Amy Tucker

Career information
- College: Ohio State (1978–1982)

Career history

Coaching
- Ohio State (graduate asst.)
- Ohio State (asst.)
- Stanford (asst.)
- Stanford (AHC)
- Stanford (interim HC)
- Stanford (AHC)

Career highlights
- NCAA Regional—Final Four (1996);

= Amy Tucker (basketball) =

American basketball player and coach

Amy Tucker is the former associate head coach of the Stanford Cardinal women's basketball team under Tara VanDerveer, and served as interim co-coach during the 1995–96 season.

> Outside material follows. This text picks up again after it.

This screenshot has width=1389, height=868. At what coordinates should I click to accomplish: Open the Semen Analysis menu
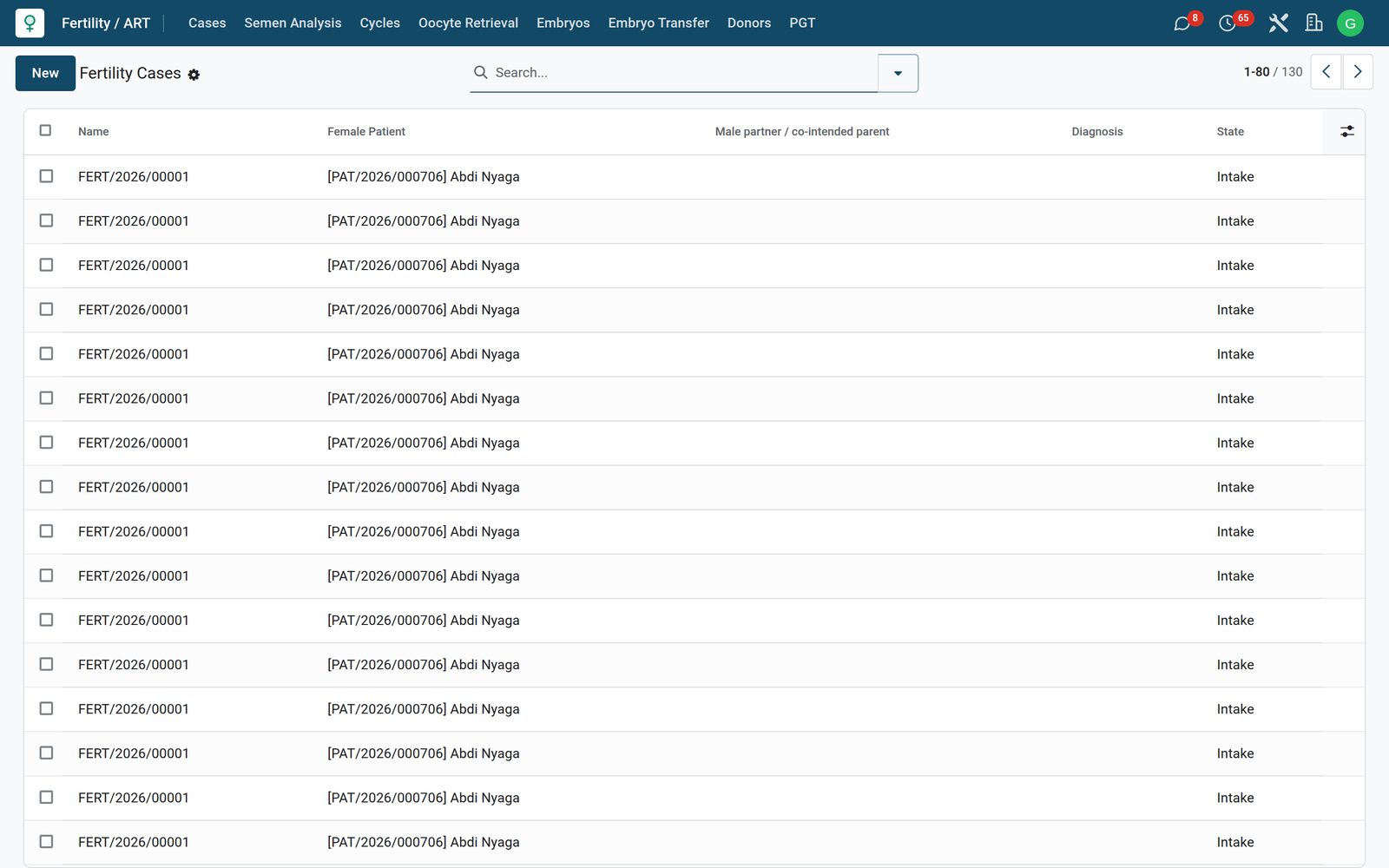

Tucker played at Ohio State from 1978 to 1982, the last two years under VanDerveer. She joined VanDerveer's staff as a graduate assistant in 1983, becoming a full assistant the next season. She followed VanDerveer to Stanford as assistant coach in 1985, and was promoted to associate head coach in 1990. When VanDerveer left Stanford to coach the women's national team at the 1996 Summer Olympics, Tucker served as co-head coach with Marianne Stanley, and helped lead the Cardinal to their fifth Final Four of the 1990s. When VanDerveer returned for the 1996–97 season, Tucker resumed her role as associate head coach, which she held until April 2017, when she retired.

Tucker was on hand for 10 Final Fours and two national championships. She was considered to be one of the best recruiters in women's college basketball during her time as Stanford's recruiting coordinator.